Hiding in plain sight.
Staying hidden long after everyone gives up the seek.
Can you come find me?
Please?
November 15, 2012
We all deserve a medal.
I'm depressed and anxious this week, so I'm kind of phoning it in.
I've been reading a lot of Carrie Fisher lately. She's insane. And I love it. Today I finished the book "Wishful Drinking" and found this gem at the end in the author's note:
"One of the things that baffles me (and there are quite a few) is how there can be so much lingering stigma with regards to mental illness, specifically bipolar disorder. In my opinion, living with manic depression takes a tremendous amount of balls. Not unlike a tour of duty in Afghanistan (though the bombs and bullets, in this case, come from the inside).
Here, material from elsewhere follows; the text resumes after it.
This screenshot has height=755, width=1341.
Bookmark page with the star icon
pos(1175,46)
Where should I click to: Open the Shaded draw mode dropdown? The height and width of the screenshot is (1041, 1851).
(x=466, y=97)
At times, being bipolar can be an all-consuming challenge, requiring a lot of stamina and even more courage, so if you're living with this illness and functioning at all, it's something to be proud of, not ashamed of. They should issue medals along with the steady stream of medications one has to ingest."
There. There's your medal. Wear it Proudly.
And so I posted that on facebook. I hope mental illness doesn't start to dominate my li... Hahahahahahahaha! It's already taken over in here, I'm just letting it spill out now. I wonder how many will unfriend me as I get more and more obnoxious... Because of course that's where my brain goes. I will lose all my friends and be alone. Forever. I'm breaking a little this week...
November 14, 2012
One of those days.
Do you ever have one of those days where you've been doing so well for so long and then you crack a little and try to hold it in and keep pretending everything's Lifesavers and M&M's but the crack keeps getting bigger until you finally have to admit you're not invincible? Me neither.